Tem sido importante para a Igreja, e certamente que vamos profundar no congresso, verificar como a sementeira de valores humanos, dos valores da solidariedade e da fraternidade e outros valores evangélicos, forma moldando o perfil do homem e da mulher madeirenses. Quer queiramos, quer não queiramos, as marcas ficaram e foi dentro deste contexto que desenvolvendo toda uma ação cultural queremos ao mesmo tempo verificar que os dinamismos que brotam do nosso passado se podem interpretar hoje, no seu significado mais autêntico. Este trabalho implica muita pesquisa que não estará ao alcance de todos fazê-lo mas poderemos contar com muita gente apta, capaz para efetivamente o fazer.
Queremos ir mais longe tanto na linha humanista, esta aposta na pessoa humana que marca a ação da Igreja na nossa terra: Os hospitais que se fizeram, a resposta aos problemas da peste, a presença junto de crianças, jovens e idosos. Tudo isso é evidentemente a aposta na pessoa mas não apenas nos aspetos humanos e sociais mas naquilo que é mais intimo e profundo em termos de aspirações, em termos de projetos e há princípios fundamentais que brotam do Evangelho e que penso que realmente abrem caminho a quer viver e ser feliz.
Jesus disse “eu sou caminho verdade e a vida, quem vai por mim vai bem”, e eu queria que pudéssemos, aprofundando aquilo que somos, descobrindo mais profundamente dinamismo que nos podem relançar ou lançar para o futuro e depois abrir caminhos de felicidade para as pessoas.
Que as pessoas sejam felizes com Deus e a Igreja possa ser um instrumento a que nós nos comprometemos, o bispo como pastor e a Igreja toda com o bispo nesta comunhão procurando servir amando.
Celebrar 500 anos também é olhar o futuro. Quais são os grandes desafios para esta Igreja madeirense?
D. António Carrilho – Em termos de princípios, repito aqueles que nortearam à chegada. Quero contar com as pessoas e digo às pessoas que contem comigo e esta ideia de corpo e comunhão é fundamental como motor de qualquer ação pastoral. O da autonomia e da cooperação também é fundamental. Depois, a corresponsabilidade e participação, o bispo não é tudo, nem as suas instâncias, nem os seus órgãos são absolutos. Nesse sentido, queremos pensar naquilo que podemos pensar juntos, delinear juntos as respostas que têm de ser dadas e assumirmos conjuntamente, cada um com a sua parte, por isso é participação.

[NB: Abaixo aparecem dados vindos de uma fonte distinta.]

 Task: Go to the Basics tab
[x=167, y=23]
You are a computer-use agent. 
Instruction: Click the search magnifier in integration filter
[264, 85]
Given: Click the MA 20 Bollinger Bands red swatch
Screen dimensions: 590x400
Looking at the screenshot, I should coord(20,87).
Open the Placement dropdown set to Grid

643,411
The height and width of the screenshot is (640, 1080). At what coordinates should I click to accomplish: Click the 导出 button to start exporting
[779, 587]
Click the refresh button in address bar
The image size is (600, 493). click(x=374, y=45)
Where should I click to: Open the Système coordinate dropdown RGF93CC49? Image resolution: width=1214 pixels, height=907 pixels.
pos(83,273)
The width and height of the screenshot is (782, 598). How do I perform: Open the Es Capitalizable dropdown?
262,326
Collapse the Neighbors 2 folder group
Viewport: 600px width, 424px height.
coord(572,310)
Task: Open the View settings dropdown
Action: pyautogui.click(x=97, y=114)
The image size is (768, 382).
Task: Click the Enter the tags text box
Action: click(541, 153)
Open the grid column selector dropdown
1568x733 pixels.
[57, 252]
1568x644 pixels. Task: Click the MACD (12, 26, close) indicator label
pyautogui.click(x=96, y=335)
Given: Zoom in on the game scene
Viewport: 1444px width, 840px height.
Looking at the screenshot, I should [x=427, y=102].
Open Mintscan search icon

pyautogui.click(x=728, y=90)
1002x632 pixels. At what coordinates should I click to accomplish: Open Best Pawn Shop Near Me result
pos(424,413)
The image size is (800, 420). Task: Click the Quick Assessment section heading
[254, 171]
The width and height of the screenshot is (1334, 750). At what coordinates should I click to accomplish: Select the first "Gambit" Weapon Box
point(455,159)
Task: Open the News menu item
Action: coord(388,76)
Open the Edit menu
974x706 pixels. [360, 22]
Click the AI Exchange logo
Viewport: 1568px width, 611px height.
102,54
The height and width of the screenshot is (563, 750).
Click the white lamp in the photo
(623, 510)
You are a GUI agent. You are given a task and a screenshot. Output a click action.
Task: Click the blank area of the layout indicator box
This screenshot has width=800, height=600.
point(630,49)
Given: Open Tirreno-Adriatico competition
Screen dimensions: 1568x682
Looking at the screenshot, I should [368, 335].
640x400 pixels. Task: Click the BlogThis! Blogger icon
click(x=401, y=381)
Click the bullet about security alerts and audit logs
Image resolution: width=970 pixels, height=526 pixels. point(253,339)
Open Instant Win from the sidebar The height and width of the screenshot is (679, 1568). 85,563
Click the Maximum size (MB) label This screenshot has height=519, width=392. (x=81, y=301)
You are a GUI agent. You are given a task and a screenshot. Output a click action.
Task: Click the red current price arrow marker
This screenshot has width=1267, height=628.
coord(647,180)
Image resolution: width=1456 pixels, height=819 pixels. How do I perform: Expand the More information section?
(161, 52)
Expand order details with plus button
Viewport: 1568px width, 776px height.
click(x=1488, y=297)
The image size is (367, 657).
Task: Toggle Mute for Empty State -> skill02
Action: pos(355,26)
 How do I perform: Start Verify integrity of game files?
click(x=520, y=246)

A continuidade e a criatividade pastoral são fundamentais. Eu não posso criar descontinuidade, eu tenho de saber de onde venho, o que tenho e para onde devo partir mas não posso parar diante de um passado ou de um presente, eu tenho de abrir os olhos e responder aquilo que são as novas questões, as exigências de um futuro. Nesse sentido, considero que dentro desta base não tínhamos mais a fazer do que procurarmos generosamente discernir a realidade, para podermos prosseguir segundo as nossas responsabilidades.
A entrevista, publicada no Semanário ECCLESIA, resulta de uma colaboração entre o Centro de Literaturas e Culturas Lusófonas e Europeias da Faculdade de Letras da Universidade de Lisboa (CLEPUL) e a ECCLESIA, que incluiu a produção de uma série de documentários televisivos sobre os 500 anos da Diocese do Funchal.